[Stored records]
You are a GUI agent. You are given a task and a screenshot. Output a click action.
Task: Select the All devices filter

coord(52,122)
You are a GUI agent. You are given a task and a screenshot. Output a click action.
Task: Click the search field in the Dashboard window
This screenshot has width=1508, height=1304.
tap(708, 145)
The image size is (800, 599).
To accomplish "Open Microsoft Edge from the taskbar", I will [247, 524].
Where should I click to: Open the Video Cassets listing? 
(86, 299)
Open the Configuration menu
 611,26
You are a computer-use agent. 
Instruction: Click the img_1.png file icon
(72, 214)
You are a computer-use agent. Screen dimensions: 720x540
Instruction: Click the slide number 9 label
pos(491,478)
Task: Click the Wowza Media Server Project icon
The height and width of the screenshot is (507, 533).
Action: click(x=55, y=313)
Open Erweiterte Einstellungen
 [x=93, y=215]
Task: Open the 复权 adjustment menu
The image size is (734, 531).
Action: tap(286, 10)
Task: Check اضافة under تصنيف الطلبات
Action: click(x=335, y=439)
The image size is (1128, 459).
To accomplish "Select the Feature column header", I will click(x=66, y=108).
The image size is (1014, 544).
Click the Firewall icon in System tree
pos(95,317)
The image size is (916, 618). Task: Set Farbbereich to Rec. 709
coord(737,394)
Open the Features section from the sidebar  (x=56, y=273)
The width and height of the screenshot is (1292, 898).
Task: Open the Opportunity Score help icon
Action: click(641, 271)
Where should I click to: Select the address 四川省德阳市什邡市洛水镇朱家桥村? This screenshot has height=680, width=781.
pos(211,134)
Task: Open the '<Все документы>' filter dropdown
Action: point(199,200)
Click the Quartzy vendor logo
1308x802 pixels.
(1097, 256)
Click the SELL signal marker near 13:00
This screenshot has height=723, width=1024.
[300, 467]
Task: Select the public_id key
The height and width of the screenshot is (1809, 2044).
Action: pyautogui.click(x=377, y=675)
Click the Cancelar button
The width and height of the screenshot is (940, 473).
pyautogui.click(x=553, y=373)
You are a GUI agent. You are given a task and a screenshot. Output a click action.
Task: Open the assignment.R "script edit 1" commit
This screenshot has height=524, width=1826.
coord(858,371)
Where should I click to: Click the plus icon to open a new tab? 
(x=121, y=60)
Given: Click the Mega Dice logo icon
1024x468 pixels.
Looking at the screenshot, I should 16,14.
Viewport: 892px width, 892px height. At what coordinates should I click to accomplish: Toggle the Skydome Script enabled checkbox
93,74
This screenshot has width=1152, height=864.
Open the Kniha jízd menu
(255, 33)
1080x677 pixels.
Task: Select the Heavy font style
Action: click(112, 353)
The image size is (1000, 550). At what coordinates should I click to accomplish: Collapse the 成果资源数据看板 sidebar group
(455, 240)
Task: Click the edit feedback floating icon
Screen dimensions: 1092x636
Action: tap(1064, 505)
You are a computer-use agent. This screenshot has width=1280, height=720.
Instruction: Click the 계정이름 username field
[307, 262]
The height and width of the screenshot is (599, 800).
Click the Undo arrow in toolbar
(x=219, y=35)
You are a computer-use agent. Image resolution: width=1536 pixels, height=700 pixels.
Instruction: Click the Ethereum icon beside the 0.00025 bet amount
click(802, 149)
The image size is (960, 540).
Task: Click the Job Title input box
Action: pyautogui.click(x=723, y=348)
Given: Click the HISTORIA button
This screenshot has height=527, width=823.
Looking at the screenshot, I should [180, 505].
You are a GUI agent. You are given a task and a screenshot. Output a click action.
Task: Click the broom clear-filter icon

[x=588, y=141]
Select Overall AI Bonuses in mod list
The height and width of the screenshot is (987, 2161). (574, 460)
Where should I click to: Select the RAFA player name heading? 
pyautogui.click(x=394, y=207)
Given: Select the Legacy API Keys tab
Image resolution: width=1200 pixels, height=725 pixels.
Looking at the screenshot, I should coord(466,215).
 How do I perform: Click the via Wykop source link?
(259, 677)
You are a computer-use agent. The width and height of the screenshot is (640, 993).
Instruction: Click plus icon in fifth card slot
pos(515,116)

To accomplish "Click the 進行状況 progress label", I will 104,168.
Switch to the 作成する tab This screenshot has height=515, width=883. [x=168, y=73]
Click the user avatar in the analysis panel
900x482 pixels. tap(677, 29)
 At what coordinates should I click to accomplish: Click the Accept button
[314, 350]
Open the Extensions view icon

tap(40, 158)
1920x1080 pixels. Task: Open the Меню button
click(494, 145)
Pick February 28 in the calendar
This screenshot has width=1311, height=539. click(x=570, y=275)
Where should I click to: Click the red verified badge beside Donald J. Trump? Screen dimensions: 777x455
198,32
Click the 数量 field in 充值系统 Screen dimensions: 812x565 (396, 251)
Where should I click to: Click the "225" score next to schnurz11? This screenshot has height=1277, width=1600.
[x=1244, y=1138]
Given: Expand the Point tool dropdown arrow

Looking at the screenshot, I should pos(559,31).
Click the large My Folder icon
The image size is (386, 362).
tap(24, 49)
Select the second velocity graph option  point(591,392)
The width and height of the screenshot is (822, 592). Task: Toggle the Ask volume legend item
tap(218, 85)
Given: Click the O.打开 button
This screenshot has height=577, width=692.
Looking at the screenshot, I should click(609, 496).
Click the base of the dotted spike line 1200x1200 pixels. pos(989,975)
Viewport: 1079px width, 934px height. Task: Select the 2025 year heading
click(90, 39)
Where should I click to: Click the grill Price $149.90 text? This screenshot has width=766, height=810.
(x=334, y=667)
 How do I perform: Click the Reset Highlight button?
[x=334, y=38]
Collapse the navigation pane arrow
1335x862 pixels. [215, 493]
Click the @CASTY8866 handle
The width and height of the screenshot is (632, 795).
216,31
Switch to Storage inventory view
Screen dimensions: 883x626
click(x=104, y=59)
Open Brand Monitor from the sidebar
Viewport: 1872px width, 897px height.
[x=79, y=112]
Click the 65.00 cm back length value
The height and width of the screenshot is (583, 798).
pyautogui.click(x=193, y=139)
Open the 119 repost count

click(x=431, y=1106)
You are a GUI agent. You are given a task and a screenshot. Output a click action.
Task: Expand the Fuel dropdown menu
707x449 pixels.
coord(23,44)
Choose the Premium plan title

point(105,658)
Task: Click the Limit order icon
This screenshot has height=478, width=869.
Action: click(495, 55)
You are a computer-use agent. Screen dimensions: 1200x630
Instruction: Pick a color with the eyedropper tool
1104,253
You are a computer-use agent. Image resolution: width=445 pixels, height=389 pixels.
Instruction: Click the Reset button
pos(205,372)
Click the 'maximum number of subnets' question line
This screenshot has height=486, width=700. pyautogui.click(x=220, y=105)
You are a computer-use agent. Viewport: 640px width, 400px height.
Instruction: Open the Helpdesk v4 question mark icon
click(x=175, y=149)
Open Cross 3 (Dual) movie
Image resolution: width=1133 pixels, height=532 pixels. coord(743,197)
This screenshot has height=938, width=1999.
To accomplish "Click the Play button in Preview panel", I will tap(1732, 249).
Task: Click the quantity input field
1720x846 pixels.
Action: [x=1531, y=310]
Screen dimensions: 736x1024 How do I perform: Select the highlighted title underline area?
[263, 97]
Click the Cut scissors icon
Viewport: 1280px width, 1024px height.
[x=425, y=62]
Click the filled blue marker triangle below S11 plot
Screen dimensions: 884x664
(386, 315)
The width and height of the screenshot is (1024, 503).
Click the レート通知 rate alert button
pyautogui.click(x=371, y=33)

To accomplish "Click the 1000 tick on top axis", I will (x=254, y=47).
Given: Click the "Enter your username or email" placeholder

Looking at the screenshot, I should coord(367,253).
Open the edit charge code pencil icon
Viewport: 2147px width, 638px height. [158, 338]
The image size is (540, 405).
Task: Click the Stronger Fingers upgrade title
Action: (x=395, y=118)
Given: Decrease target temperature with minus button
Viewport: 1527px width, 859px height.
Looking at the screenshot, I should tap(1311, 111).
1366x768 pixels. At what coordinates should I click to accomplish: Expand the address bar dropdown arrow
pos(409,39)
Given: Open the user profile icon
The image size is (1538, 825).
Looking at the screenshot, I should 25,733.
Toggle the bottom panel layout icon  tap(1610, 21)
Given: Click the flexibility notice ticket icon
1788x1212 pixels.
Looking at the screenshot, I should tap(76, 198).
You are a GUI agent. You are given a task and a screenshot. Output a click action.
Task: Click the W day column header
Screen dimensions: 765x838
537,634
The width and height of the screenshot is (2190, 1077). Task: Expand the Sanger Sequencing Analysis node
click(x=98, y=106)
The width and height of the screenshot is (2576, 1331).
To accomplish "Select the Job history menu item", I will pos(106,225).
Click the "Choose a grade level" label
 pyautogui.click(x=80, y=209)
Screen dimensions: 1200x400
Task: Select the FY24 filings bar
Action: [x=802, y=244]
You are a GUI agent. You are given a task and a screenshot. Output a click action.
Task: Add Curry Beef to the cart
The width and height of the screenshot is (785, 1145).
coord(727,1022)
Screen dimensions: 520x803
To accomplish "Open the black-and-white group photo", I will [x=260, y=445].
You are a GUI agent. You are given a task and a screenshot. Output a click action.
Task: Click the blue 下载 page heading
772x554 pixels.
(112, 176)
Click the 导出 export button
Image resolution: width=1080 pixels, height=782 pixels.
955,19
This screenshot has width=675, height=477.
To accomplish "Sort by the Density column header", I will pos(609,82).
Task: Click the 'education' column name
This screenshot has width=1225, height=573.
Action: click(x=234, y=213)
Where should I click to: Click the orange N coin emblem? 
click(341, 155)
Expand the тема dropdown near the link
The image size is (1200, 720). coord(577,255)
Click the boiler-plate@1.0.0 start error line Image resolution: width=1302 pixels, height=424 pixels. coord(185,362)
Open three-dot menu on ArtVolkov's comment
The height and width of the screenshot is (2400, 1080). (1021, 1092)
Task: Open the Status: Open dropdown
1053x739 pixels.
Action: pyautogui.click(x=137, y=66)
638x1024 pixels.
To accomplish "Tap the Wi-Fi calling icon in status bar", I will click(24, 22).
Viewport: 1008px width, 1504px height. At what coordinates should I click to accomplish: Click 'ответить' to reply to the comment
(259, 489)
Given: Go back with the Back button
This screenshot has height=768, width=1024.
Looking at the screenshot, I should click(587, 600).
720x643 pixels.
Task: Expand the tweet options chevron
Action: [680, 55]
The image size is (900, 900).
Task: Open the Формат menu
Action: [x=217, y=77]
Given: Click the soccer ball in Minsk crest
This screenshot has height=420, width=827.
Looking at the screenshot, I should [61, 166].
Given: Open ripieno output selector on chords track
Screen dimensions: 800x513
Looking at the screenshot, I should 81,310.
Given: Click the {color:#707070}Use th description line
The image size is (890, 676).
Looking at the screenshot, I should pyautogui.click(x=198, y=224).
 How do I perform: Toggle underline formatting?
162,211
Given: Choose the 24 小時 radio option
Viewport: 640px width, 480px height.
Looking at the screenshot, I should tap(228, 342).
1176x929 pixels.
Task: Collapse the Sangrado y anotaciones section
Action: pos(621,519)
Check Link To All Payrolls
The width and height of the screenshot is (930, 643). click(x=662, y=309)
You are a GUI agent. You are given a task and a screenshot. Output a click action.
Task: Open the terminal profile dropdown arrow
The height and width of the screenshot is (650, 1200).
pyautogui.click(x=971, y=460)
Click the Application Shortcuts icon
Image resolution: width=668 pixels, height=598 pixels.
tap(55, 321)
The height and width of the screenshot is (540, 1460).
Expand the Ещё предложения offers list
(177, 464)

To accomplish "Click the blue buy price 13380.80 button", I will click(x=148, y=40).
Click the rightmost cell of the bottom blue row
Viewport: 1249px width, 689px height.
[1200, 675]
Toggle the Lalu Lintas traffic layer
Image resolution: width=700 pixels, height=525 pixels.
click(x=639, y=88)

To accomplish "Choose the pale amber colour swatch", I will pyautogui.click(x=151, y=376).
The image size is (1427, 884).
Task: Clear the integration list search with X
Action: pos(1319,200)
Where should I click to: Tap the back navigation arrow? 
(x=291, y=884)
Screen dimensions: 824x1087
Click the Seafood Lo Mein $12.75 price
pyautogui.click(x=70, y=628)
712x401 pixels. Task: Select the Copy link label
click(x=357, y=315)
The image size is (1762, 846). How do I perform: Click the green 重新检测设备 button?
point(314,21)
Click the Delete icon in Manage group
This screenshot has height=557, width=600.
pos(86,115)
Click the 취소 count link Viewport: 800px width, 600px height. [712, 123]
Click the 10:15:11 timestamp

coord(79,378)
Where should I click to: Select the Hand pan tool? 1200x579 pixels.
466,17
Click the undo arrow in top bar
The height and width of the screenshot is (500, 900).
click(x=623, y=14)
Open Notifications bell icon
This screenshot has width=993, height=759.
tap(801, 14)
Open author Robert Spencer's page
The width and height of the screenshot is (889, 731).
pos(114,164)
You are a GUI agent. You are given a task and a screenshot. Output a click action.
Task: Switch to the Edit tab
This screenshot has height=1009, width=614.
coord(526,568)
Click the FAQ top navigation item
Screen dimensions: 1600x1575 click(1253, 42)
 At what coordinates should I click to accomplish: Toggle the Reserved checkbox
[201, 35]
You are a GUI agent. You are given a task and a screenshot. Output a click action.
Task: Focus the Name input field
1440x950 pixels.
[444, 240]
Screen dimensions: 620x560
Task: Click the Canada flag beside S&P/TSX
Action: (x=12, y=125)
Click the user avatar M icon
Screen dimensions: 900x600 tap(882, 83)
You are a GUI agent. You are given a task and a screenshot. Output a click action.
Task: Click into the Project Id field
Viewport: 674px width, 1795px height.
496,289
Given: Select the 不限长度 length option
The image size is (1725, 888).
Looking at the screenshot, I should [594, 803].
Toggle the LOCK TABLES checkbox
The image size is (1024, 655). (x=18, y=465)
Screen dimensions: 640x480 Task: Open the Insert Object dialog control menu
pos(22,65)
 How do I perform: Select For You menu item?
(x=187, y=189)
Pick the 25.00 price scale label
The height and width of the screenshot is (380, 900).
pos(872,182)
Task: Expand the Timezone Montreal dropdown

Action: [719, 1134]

(Goal of the exercise) Reproduce every line of the records containing the string "logo".

(Answer to the exercise)
Click the Quartzy vendor logo
Given: Click the Mega Dice logo icon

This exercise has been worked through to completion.